* TASK GOAL
All that is needed is every record, duplicated exactly.

* DATA IN THIS EXERCISE
# # # # # # #

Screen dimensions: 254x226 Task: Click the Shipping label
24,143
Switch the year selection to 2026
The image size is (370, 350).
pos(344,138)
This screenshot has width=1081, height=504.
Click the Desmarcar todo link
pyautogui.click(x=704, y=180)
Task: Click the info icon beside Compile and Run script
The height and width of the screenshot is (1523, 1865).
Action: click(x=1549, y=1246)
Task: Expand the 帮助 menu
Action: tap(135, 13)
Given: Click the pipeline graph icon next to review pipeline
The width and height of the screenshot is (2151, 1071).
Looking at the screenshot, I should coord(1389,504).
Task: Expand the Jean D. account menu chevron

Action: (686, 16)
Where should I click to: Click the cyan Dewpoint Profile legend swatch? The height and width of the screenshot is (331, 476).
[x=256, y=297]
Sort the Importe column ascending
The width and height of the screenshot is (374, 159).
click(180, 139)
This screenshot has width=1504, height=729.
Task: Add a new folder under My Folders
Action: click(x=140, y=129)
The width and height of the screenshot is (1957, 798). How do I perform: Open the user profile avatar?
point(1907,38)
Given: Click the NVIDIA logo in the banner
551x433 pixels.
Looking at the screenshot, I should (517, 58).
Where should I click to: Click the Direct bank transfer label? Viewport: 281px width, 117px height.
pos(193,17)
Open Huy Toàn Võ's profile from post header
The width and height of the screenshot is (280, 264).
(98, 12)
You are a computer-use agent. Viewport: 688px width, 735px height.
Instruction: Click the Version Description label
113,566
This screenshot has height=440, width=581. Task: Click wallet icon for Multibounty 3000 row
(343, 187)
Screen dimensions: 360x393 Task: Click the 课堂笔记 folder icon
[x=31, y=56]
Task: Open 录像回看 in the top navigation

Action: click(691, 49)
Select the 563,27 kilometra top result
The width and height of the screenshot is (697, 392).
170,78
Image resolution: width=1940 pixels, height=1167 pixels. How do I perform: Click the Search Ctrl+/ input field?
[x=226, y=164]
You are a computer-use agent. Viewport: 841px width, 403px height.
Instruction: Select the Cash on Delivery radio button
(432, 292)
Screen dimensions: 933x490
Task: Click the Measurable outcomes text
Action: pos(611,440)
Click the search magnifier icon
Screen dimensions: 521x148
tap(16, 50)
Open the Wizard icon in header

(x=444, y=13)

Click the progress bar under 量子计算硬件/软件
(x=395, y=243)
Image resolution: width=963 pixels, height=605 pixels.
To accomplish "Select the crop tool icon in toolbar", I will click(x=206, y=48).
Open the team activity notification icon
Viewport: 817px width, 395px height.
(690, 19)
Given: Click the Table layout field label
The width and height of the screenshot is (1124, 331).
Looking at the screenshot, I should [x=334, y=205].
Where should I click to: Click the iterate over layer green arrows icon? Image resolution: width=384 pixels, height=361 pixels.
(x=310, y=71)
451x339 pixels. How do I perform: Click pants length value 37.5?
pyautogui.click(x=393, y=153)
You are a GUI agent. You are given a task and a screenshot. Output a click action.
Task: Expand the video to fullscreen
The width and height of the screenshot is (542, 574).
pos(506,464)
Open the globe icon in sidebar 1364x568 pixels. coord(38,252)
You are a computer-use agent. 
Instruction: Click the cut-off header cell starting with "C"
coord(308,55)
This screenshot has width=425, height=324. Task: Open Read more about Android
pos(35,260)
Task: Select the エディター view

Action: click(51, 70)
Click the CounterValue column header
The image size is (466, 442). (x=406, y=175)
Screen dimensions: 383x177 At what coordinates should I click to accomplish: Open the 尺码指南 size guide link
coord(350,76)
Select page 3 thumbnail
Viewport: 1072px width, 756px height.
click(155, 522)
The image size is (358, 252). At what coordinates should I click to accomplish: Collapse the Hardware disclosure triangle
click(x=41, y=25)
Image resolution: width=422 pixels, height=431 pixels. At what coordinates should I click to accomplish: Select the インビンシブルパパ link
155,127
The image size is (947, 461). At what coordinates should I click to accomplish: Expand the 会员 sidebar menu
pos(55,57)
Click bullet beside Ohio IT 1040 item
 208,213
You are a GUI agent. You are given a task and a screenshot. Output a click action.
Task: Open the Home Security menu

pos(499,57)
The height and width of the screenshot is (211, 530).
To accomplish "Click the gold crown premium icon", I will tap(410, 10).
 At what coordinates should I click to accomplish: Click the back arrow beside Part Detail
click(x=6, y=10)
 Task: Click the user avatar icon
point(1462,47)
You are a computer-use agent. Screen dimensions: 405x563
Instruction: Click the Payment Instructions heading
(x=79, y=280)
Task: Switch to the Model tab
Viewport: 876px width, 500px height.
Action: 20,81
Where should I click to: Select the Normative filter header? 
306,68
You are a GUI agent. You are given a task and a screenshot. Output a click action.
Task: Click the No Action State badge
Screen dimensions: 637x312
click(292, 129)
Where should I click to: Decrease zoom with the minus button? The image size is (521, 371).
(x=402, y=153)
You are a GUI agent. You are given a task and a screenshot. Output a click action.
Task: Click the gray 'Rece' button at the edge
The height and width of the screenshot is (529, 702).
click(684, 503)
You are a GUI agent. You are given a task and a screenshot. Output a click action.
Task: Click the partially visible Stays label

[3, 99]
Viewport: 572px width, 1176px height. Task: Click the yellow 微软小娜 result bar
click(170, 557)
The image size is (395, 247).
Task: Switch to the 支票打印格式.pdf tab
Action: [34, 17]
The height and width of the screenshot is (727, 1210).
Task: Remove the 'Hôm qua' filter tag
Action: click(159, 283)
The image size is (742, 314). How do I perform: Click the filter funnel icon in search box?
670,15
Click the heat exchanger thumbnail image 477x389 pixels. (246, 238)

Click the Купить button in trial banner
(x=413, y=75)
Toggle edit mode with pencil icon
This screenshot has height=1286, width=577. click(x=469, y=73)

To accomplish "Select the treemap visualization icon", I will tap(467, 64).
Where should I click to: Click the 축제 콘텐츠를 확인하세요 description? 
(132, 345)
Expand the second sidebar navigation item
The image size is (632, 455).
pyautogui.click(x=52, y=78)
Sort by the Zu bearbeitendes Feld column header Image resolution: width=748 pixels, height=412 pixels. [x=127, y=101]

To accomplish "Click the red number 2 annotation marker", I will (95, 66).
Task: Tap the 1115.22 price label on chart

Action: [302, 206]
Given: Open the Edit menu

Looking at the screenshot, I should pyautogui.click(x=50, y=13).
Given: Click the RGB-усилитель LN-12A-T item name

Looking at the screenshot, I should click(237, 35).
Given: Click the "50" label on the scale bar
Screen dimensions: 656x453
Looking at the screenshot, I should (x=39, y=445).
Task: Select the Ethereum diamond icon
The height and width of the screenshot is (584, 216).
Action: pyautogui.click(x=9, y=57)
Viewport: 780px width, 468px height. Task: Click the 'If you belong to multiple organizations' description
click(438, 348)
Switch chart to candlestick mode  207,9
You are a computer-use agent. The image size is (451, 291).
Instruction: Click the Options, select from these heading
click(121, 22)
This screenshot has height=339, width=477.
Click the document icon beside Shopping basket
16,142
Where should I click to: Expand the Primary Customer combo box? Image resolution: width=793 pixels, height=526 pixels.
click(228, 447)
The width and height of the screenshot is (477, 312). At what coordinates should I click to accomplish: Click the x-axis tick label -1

# # # # # # #

* EXERCISE RESULT
Screen dimensions: 254x226 Task: Click the Shipping label
24,143
Switch the year selection to 2026
The image size is (370, 350).
pos(344,138)
This screenshot has width=1081, height=504.
Click the Desmarcar todo link
pyautogui.click(x=704, y=180)
Task: Click the info icon beside Compile and Run script
The height and width of the screenshot is (1523, 1865).
Action: click(x=1549, y=1246)
Task: Expand the 帮助 menu
Action: tap(135, 13)
Given: Click the pipeline graph icon next to review pipeline
The width and height of the screenshot is (2151, 1071).
Looking at the screenshot, I should coord(1389,504).
Task: Expand the Jean D. account menu chevron

Action: (686, 16)
Where should I click to: Click the cyan Dewpoint Profile legend swatch? The height and width of the screenshot is (331, 476).
[x=256, y=297]
Sort the Importe column ascending
The width and height of the screenshot is (374, 159).
click(180, 139)
This screenshot has width=1504, height=729.
Task: Add a new folder under My Folders
Action: click(x=140, y=129)
The width and height of the screenshot is (1957, 798). How do I perform: Open the user profile avatar?
point(1907,38)
Given: Click the NVIDIA logo in the banner
551x433 pixels.
Looking at the screenshot, I should (517, 58).
Where should I click to: Click the Direct bank transfer label? Viewport: 281px width, 117px height.
pos(193,17)
Open Huy Toàn Võ's profile from post header
The width and height of the screenshot is (280, 264).
(98, 12)
You are a computer-use agent. Viewport: 688px width, 735px height.
Instruction: Click the Version Description label
113,566
This screenshot has height=440, width=581. Task: Click wallet icon for Multibounty 3000 row
(343, 187)
Screen dimensions: 360x393 Task: Click the 课堂笔记 folder icon
[x=31, y=56]
Task: Open 录像回看 in the top navigation

Action: click(691, 49)
Select the 563,27 kilometra top result
The width and height of the screenshot is (697, 392).
170,78
Image resolution: width=1940 pixels, height=1167 pixels. How do I perform: Click the Search Ctrl+/ input field?
[x=226, y=164]
You are a computer-use agent. Viewport: 841px width, 403px height.
Instruction: Select the Cash on Delivery radio button
(432, 292)
Screen dimensions: 933x490
Task: Click the Measurable outcomes text
Action: pos(611,440)
Click the search magnifier icon
Screen dimensions: 521x148
tap(16, 50)
Open the Wizard icon in header

(x=444, y=13)

Click the progress bar under 量子计算硬件/软件
(x=395, y=243)
Image resolution: width=963 pixels, height=605 pixels.
To accomplish "Select the crop tool icon in toolbar", I will click(x=206, y=48).
Open the team activity notification icon
Viewport: 817px width, 395px height.
(690, 19)
Given: Click the Table layout field label
The width and height of the screenshot is (1124, 331).
Looking at the screenshot, I should [x=334, y=205].
Where should I click to: Click the iterate over layer green arrows icon? Image resolution: width=384 pixels, height=361 pixels.
(x=310, y=71)
451x339 pixels. How do I perform: Click pants length value 37.5?
pyautogui.click(x=393, y=153)
You are a GUI agent. You are given a task and a screenshot. Output a click action.
Task: Expand the video to fullscreen
The width and height of the screenshot is (542, 574).
pos(506,464)
Open the globe icon in sidebar 1364x568 pixels. coord(38,252)
You are a computer-use agent. 
Instruction: Click the cut-off header cell starting with "C"
coord(308,55)
This screenshot has width=425, height=324. Task: Open Read more about Android
pos(35,260)
Task: Select the エディター view

Action: click(51, 70)
Click the CounterValue column header
The image size is (466, 442). (x=406, y=175)
Screen dimensions: 383x177 At what coordinates should I click to accomplish: Open the 尺码指南 size guide link
coord(350,76)
Select page 3 thumbnail
Viewport: 1072px width, 756px height.
click(155, 522)
The image size is (358, 252). At what coordinates should I click to accomplish: Collapse the Hardware disclosure triangle
click(x=41, y=25)
Image resolution: width=422 pixels, height=431 pixels. At what coordinates should I click to accomplish: Select the インビンシブルパパ link
155,127
The image size is (947, 461). At what coordinates should I click to accomplish: Expand the 会员 sidebar menu
pos(55,57)
Click bullet beside Ohio IT 1040 item
 208,213
You are a GUI agent. You are given a task and a screenshot. Output a click action.
Task: Open the Home Security menu

pos(499,57)
The height and width of the screenshot is (211, 530).
To accomplish "Click the gold crown premium icon", I will tap(410, 10).
 At what coordinates should I click to accomplish: Click the back arrow beside Part Detail
click(x=6, y=10)
 Task: Click the user avatar icon
point(1462,47)
You are a computer-use agent. Screen dimensions: 405x563
Instruction: Click the Payment Instructions heading
(x=79, y=280)
Task: Switch to the Model tab
Viewport: 876px width, 500px height.
Action: 20,81
Where should I click to: Select the Normative filter header? 
306,68
You are a GUI agent. You are given a task and a screenshot. Output a click action.
Task: Click the No Action State badge
Screen dimensions: 637x312
click(292, 129)
Where should I click to: Decrease zoom with the minus button? The image size is (521, 371).
(x=402, y=153)
You are a GUI agent. You are given a task and a screenshot. Output a click action.
Task: Click the gray 'Rece' button at the edge
The height and width of the screenshot is (529, 702).
click(684, 503)
You are a GUI agent. You are given a task and a screenshot. Output a click action.
Task: Click the partially visible Stays label

[3, 99]
Viewport: 572px width, 1176px height. Task: Click the yellow 微软小娜 result bar
click(170, 557)
The image size is (395, 247).
Task: Switch to the 支票打印格式.pdf tab
Action: [34, 17]
The height and width of the screenshot is (727, 1210).
Task: Remove the 'Hôm qua' filter tag
Action: click(159, 283)
The image size is (742, 314). How do I perform: Click the filter funnel icon in search box?
670,15
Click the heat exchanger thumbnail image 477x389 pixels. (246, 238)

Click the Купить button in trial banner
(x=413, y=75)
Toggle edit mode with pencil icon
This screenshot has height=1286, width=577. click(x=469, y=73)

To accomplish "Select the treemap visualization icon", I will tap(467, 64).
Where should I click to: Click the 축제 콘텐츠를 확인하세요 description? 
(132, 345)
Expand the second sidebar navigation item
The image size is (632, 455).
pyautogui.click(x=52, y=78)
Sort by the Zu bearbeitendes Feld column header Image resolution: width=748 pixels, height=412 pixels. [x=127, y=101]

To accomplish "Click the red number 2 annotation marker", I will (95, 66).
Task: Tap the 1115.22 price label on chart

Action: [302, 206]
Given: Open the Edit menu

Looking at the screenshot, I should pyautogui.click(x=50, y=13).
Given: Click the RGB-усилитель LN-12A-T item name

Looking at the screenshot, I should click(237, 35).
Given: Click the "50" label on the scale bar
Screen dimensions: 656x453
Looking at the screenshot, I should (x=39, y=445).
Task: Select the Ethereum diamond icon
The height and width of the screenshot is (584, 216).
Action: pyautogui.click(x=9, y=57)
Viewport: 780px width, 468px height. Task: Click the 'If you belong to multiple organizations' description
click(438, 348)
Switch chart to candlestick mode  207,9
You are a computer-use agent. The image size is (451, 291).
Instruction: Click the Options, select from these heading
click(121, 22)
This screenshot has height=339, width=477.
Click the document icon beside Shopping basket
16,142
Where should I click to: Expand the Primary Customer combo box? Image resolution: width=793 pixels, height=526 pixels.
click(228, 447)
The width and height of the screenshot is (477, 312). At what coordinates should I click to accomplish: Click the x-axis tick label -1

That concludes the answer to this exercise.